Retype the listing word for word, starting at the line that contains "Describe the element at coordinates (746, 530)" and ending after the line that contains "Describe the element at coordinates (728, 680)". Leave the pictures out of your copy.

Records for processing:
.....
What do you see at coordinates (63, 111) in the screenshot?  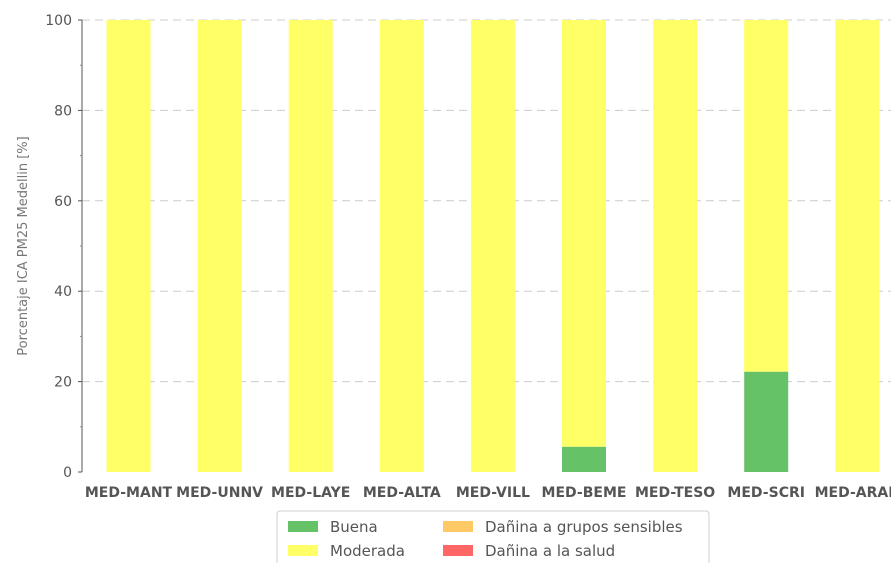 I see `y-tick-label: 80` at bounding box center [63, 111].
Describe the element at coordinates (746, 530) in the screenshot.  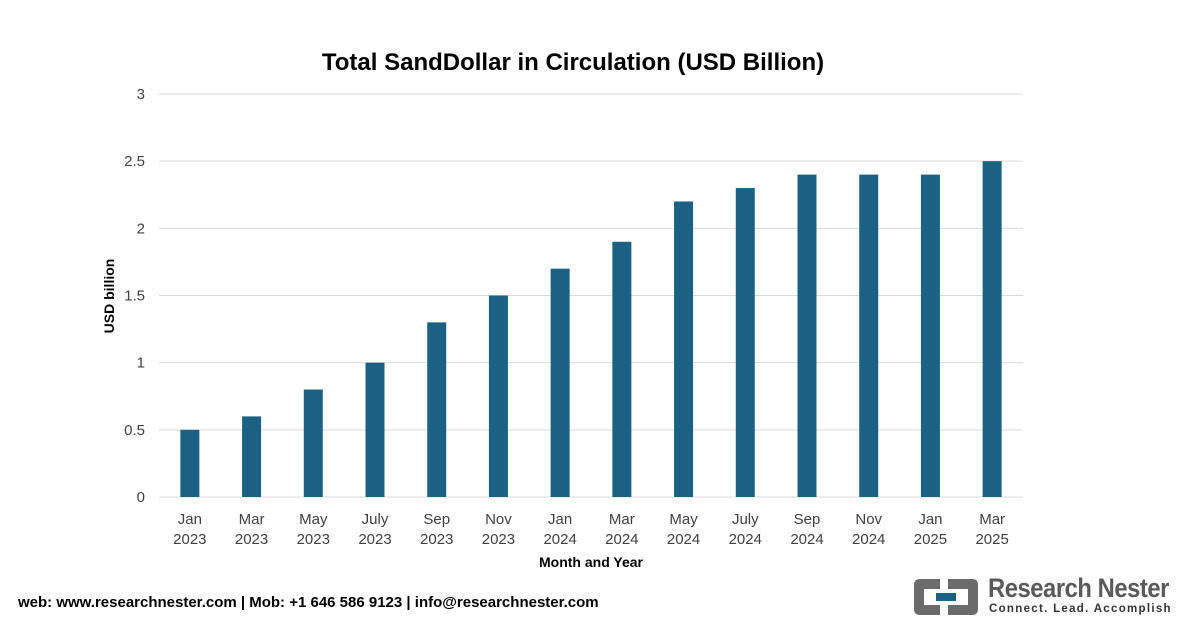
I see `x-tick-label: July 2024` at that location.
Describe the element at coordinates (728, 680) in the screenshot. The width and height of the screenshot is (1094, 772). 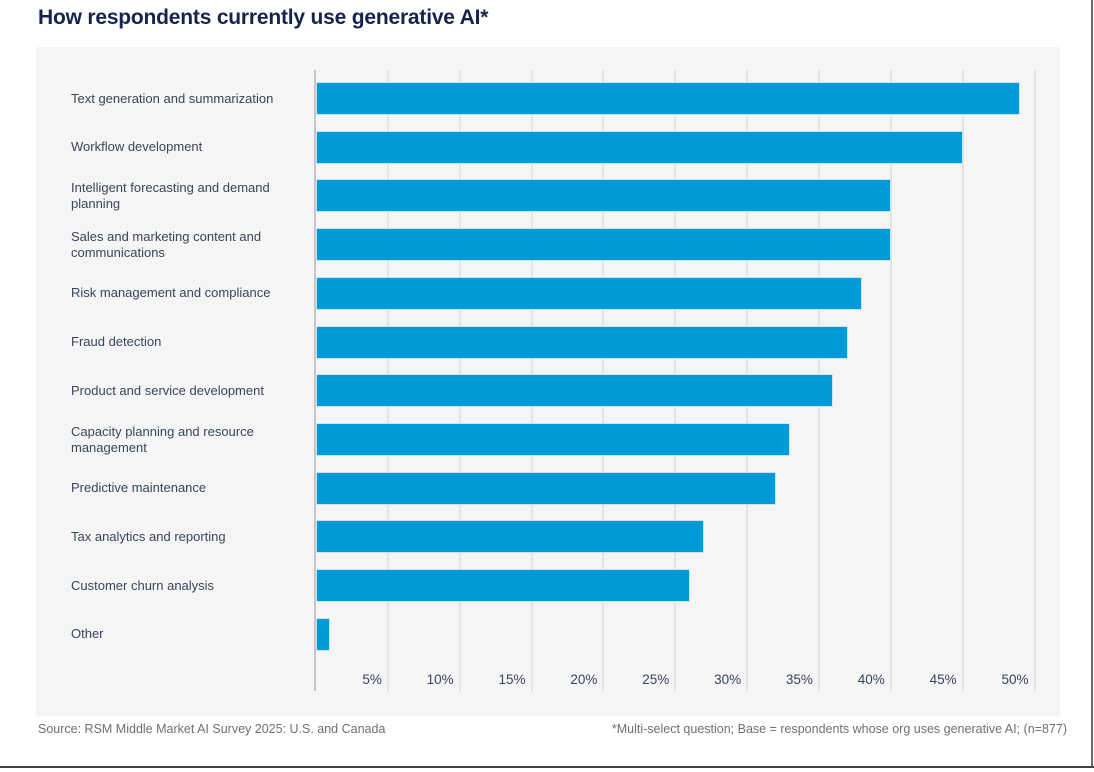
.....
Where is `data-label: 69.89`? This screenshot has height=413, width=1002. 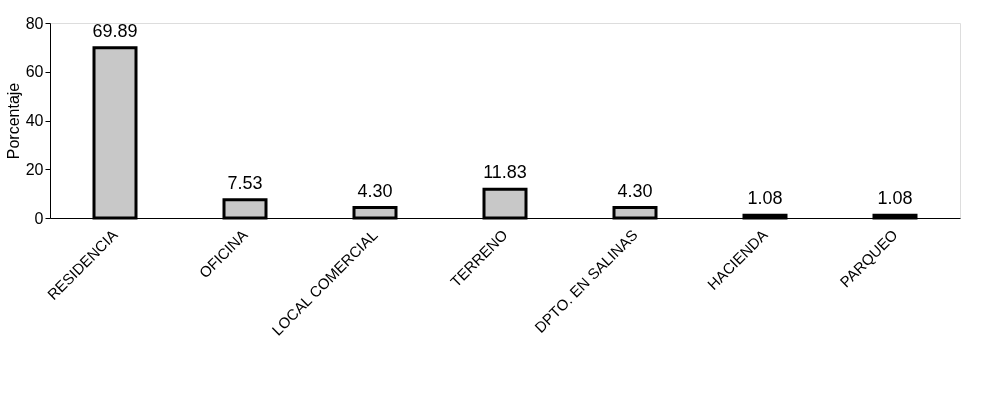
.....
Output for this exercise:
Describe the element at coordinates (746, 530) in the screenshot.  
I see `x-tick-label: July 2024` at that location.
Describe the element at coordinates (728, 680) in the screenshot. The width and height of the screenshot is (1094, 772). 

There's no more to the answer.